As Mushtaq and Minn-Din point out quite correctly in their eletter referring to our paper Schreier et al1, Bijl et al2 did not find associations between prevalence rates of any psychiatric disorder (including anxiety disorders) in children and anxiety-related symptoms in parents. However, one must be aware of several methodological differences to our investigation: the results cited by Mushtaq and Minn-Din are based on 12-months prevalence rates and multivariate logistic regression analysis additionally controlling for childhood adversities and sociodemographic characteristics. We would like to clarify, that the results of the Bijl et al paper that are much more comparable to our studyand that we are actually referring to are those based on life-time prevalence rates of psychiatric disorders in children without controlling for childhood adversities and reported separately for the various offspring disorders. Here Bijl et al clearly report associations between anxiety in parents and children.

In addition, it is true that the adult children in the Bijl et al study were considerably older (18-65 years) than the offspring in the Schreier et al study (17-21 years at follow-up).

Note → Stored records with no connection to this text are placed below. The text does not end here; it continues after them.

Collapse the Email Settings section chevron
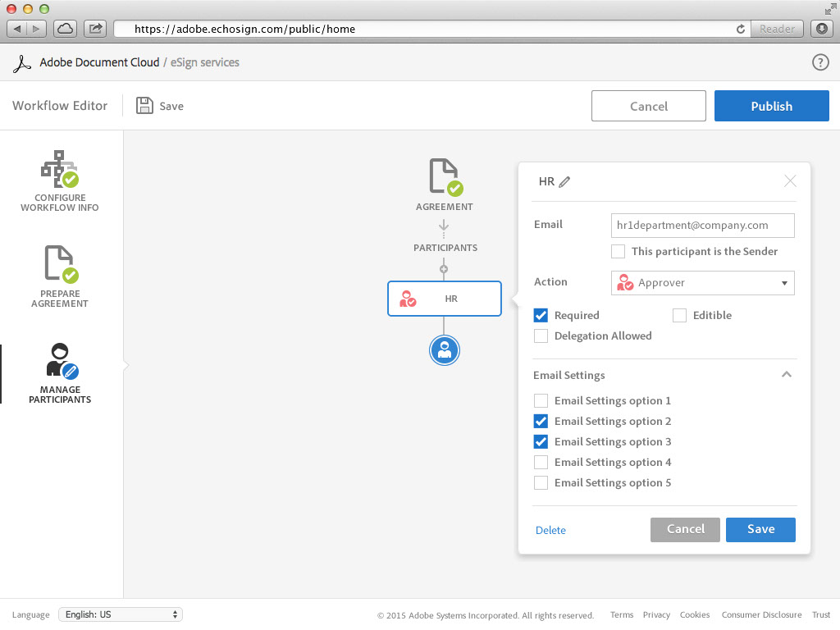The width and height of the screenshot is (840, 630). (x=786, y=375)

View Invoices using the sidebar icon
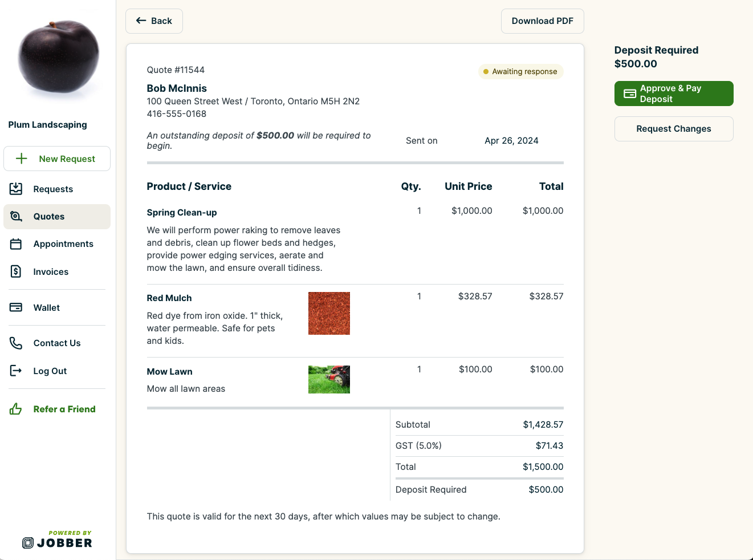click(x=17, y=271)
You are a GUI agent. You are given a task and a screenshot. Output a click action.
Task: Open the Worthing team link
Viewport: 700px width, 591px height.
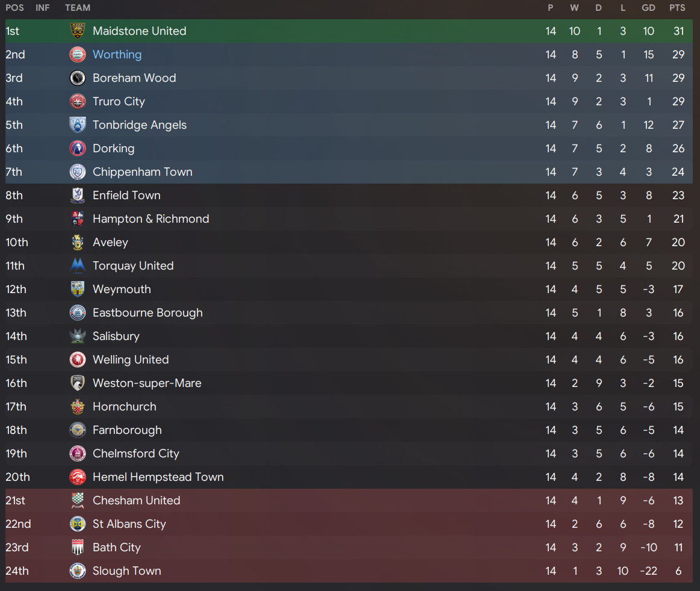point(117,54)
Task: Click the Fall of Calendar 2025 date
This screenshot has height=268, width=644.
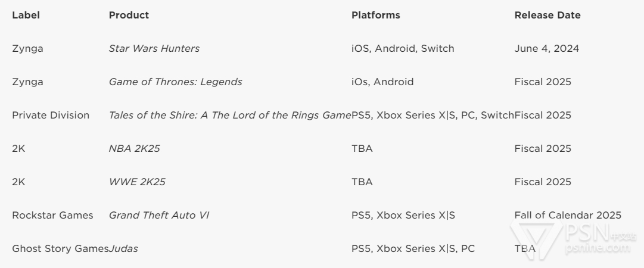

We would like to add, that there are other substantial ways in which the studies differ, e.g. assessment via direct interviews1 versus family-history information.2 Nevertheless, we do not see why our claim that we confirm and extend the Bijl et al study should be problematic, especially when taking into account the low median for age at onset of anxiety disorders.3

We would also like to point out that both the Bijl et al and Schreieret al studies are community-based so that the use of the term “patients” by Mushtaq and Minn-Din is slightly misleading.

1. Schreier A, Wittchen HU, Höfler M, Lieb R. Anxiety disorders in mothers and their children: prospective longitudinal community study. Br JPsychiatry 2008; 192:308-309.

2. Bijl RV, Cuijpers P, Smit F. Psychiatric disorders in adult children of parents with a history of psychopathology. Soc Psychiatry Psychiatr Epidemiol 2002; 37:7-12.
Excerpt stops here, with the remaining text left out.